Freed from → charting-crypto-on-its-own-clock.

A blockFrame chart is a graphical representation of a crypto asset’s price movements over block heights instead of time — where the basic frame is one block, and multipliers of n blocks give the larger frames.

blockFrame instead of timeframe charting, for a universe — the blockchain — where objective time doesn’t exist, and succession materializes only by mining new blocks.

Time-frame charting

Price charts are graphical series of price movements over time: price on the Y-axis, time on the X. Time-frames like D (day), W (week), M (month) are sound for traditional finance, where instruments have trading hours and periodic cycles.

Block-frame charting

In the blockchain universe there is no objective time in the absolute sense. The advance of this universe is finding a solution to a cryptographic problem that can’t be solved in a predictable time — and it’s only when the solution is found that the chain’s clock ticks: a new block.

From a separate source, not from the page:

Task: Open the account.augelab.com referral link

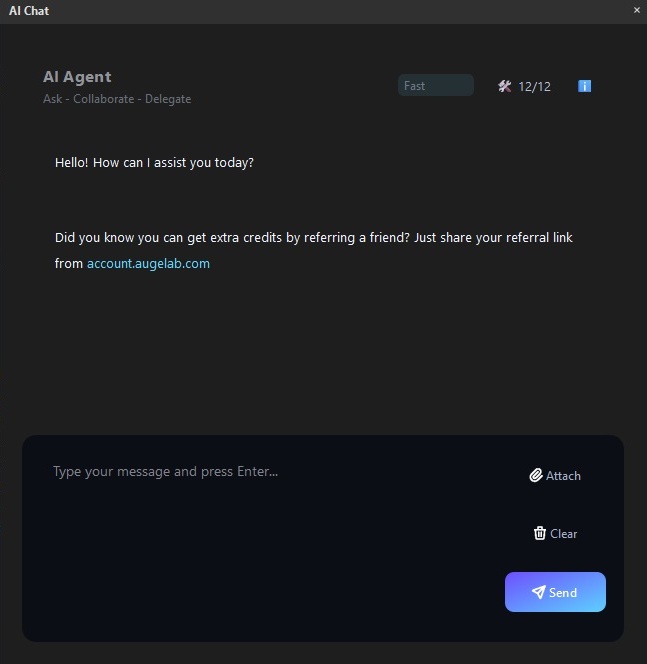Action: tap(148, 264)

So plot price over blocks. Each bar or candle represents one block; open is the price at the new block’s timestamp, close at the next. The frames become multipliers of n blocks — tied to difficulty-adjustment cycles (Diff ≈ 2016 blocks in Bitcoin) or halving cycles (Halve = 210,000 blocks).

This is the same instinct as rindex: build models native to the true nature of the system, rather than importing traditional finance wholesale.